Post-exposure prophylaxis, or PEP, is the commonly used term for a drug regime taken within 72 hours after a possible exposure to  human immunodeficiency virus (HIV) to prevent HIV infection. The Centers for Disease Control and Prevention (CDC) has developed guidelines for the administration of PEP, which includes prescribing a 28-day course of treatment after a patient reports exposure to bodily fluids, the source of which is known to be HIV positive, within the last 72 hours and that exposure presents a substantial risk for transmission. A case-by-case determination is recommended when the HIV infection status of the source of the body fluids is unknown and the circumstances of the reported exposure presents a substantial risk for transmission.

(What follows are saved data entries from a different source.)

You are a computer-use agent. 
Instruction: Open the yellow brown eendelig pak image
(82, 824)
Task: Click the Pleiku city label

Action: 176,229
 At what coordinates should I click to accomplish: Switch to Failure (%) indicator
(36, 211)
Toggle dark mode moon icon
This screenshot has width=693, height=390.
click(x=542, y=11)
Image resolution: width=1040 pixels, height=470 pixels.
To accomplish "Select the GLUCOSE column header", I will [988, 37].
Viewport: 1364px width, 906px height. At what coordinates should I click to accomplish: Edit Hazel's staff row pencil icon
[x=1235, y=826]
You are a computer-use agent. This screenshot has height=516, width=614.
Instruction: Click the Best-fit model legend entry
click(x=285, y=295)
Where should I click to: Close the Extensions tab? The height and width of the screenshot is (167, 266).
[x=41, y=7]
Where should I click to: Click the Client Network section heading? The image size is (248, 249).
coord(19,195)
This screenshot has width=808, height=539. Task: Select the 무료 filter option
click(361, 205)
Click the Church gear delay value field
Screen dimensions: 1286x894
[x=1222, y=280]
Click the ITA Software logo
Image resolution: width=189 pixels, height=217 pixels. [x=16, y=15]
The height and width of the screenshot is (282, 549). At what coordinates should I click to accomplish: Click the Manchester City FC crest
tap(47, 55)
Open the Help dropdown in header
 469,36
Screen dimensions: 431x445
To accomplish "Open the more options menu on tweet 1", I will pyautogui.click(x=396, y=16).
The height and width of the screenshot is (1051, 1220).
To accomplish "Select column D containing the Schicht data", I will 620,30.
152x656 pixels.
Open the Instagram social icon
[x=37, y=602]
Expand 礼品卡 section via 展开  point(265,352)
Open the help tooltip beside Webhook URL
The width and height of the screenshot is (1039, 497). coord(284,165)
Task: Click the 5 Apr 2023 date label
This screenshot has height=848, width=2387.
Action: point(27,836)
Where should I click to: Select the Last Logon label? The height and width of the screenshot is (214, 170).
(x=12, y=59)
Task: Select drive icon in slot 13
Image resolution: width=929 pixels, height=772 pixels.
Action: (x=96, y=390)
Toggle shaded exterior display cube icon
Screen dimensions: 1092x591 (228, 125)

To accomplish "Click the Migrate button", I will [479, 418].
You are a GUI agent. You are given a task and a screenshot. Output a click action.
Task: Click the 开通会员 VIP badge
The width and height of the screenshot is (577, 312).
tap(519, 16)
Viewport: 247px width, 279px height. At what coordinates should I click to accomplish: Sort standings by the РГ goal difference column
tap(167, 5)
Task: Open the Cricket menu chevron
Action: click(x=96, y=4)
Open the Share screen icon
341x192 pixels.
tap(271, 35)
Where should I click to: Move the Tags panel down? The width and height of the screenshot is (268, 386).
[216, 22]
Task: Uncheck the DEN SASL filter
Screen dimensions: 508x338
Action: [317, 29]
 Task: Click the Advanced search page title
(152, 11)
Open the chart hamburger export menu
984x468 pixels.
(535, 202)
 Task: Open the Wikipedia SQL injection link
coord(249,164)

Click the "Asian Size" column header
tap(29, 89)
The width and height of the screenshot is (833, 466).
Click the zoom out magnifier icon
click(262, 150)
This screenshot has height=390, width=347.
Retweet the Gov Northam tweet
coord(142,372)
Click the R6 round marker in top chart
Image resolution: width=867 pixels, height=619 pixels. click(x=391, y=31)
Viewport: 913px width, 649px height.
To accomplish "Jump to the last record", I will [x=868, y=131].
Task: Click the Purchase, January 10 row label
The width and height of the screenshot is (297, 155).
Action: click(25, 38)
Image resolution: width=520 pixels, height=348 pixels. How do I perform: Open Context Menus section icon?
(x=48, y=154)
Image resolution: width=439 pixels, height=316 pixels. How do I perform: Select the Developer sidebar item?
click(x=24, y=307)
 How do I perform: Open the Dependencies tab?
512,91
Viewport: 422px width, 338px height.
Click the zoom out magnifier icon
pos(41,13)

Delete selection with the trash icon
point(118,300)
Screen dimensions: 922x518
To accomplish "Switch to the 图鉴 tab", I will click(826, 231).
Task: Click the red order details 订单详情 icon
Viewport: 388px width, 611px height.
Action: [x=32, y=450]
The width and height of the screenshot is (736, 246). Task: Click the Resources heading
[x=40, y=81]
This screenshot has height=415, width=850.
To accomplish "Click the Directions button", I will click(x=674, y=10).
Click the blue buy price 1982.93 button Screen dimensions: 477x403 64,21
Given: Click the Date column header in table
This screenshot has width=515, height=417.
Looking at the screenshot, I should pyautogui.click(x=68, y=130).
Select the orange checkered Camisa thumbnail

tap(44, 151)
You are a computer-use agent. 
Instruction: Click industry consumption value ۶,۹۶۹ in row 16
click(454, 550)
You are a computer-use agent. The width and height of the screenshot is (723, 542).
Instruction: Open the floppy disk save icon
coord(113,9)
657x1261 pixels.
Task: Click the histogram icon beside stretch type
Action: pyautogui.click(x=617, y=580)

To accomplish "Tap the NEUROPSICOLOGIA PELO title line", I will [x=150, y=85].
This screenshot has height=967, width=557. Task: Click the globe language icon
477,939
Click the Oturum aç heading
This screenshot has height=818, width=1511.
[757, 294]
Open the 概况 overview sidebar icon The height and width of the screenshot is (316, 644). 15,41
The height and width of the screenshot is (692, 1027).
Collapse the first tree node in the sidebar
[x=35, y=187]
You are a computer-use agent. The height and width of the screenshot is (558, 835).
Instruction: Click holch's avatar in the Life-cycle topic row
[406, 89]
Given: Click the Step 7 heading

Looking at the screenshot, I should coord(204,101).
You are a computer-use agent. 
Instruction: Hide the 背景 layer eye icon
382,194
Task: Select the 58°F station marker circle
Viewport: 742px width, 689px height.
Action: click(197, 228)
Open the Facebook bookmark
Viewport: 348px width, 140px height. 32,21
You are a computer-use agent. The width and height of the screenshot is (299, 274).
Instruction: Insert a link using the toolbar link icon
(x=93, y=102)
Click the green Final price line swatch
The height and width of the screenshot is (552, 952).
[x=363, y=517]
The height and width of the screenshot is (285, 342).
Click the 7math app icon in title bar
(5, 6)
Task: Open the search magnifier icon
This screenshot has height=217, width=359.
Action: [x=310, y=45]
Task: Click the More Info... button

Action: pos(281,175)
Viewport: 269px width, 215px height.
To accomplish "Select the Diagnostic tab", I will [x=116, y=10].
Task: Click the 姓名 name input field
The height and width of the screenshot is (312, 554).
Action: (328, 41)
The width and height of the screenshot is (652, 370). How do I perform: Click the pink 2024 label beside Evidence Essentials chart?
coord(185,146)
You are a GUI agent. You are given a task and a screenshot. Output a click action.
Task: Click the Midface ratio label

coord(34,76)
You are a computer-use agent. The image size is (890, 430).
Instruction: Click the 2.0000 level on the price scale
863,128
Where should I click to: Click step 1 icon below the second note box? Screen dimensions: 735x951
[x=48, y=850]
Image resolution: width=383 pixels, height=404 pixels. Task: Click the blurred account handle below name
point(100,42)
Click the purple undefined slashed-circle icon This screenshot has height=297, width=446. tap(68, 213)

Hospitals must adopt a policy, consistent with CDC guidelines, for the dispensing of PEP. This policy must ensure that hospital staff dispense to a patient, with a patient's informed consent, at least a 5-day supply of PEP drugs or therapies following the patient's possible exposure to HIV, unless medically contraindicated.

Once each calendar year, the Department of Health must provide to each critical access hospital in the state, at no cost to the  hospital, one 30-day supply of PEP drugs or therapies, unless refused for reason of conscience or religion.

Beginning in 2025, a health carrier may not impose cost sharing or require prior authorization on any PEP drugs. For health plans with a health savings account (HSA) the carrier must set the cost-sharing amount at the minimum level necessary to preserve the enrollee's ability to claim tax exempt contributions and withdrawals from the HSA.